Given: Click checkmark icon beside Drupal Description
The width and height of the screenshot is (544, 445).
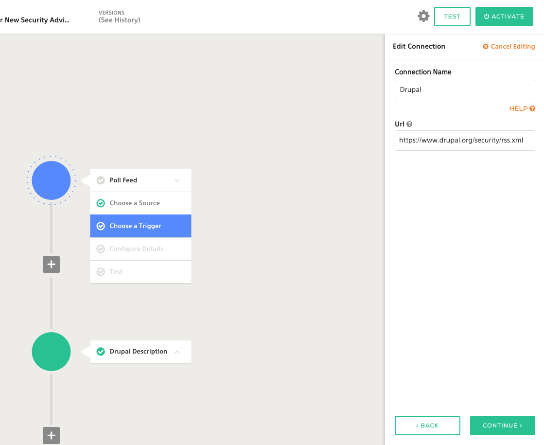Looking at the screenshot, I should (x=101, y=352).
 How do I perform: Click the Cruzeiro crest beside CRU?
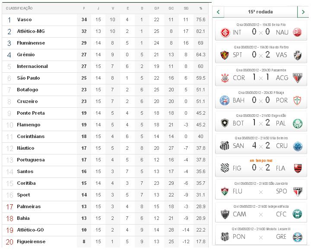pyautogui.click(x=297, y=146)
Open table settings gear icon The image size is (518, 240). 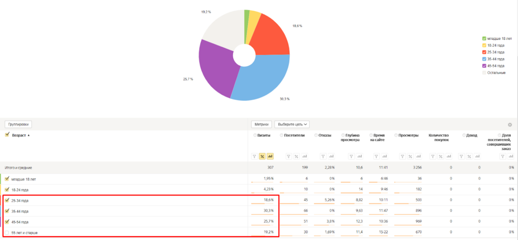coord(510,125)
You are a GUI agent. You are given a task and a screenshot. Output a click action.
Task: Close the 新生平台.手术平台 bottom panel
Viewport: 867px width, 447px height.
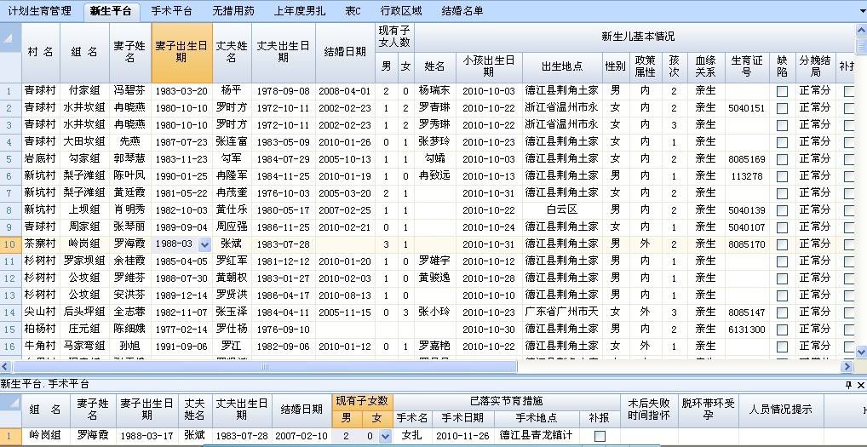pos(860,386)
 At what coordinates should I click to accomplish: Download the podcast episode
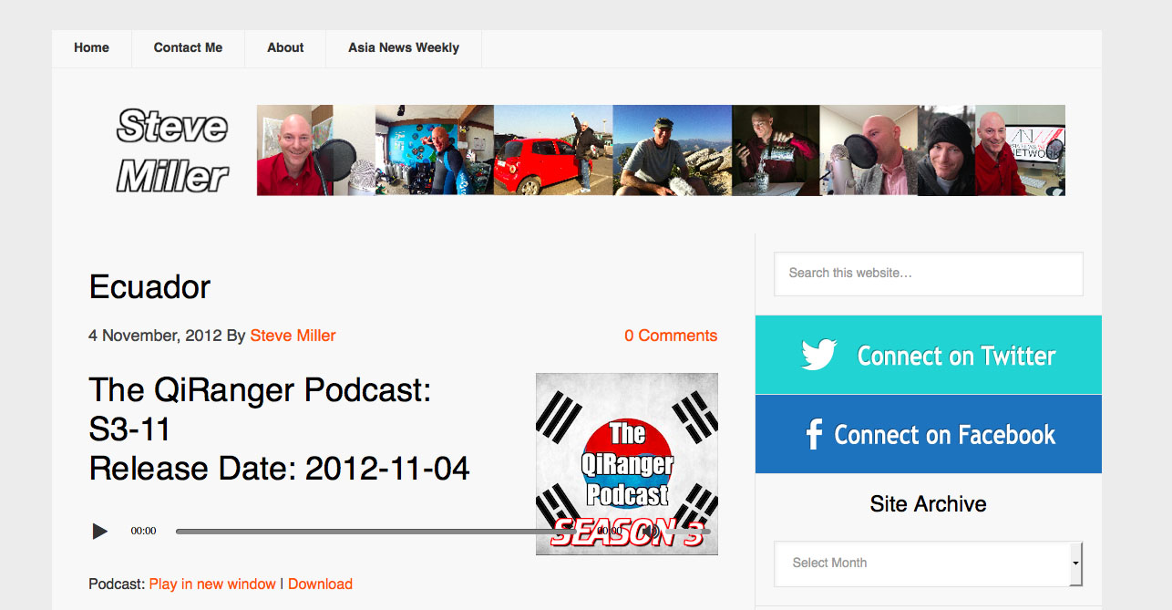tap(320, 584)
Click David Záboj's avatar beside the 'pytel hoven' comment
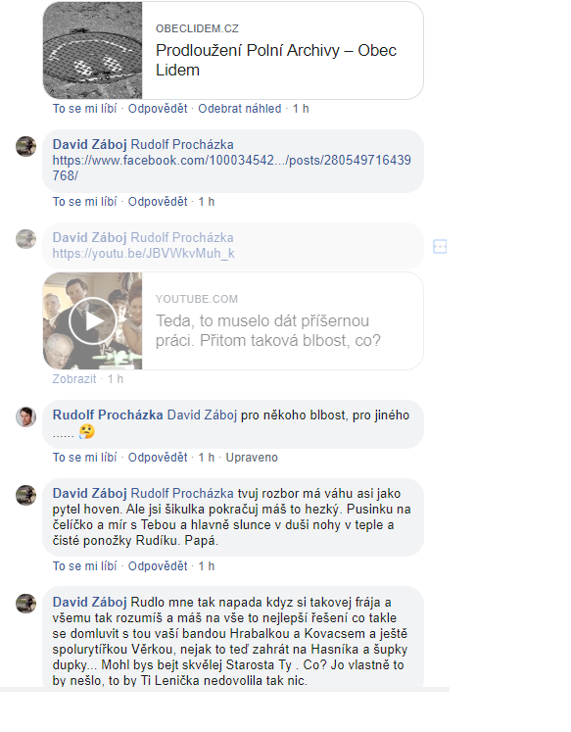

===

From the line that contains "At what coordinates" to the end of the listing, give every line again exactly as written. Leave the pictures out.

 At what coordinates should I click to accomplish: Download the podcast episode
tap(320, 584)
Click David Záboj's avatar beside the 'pytel hoven' comment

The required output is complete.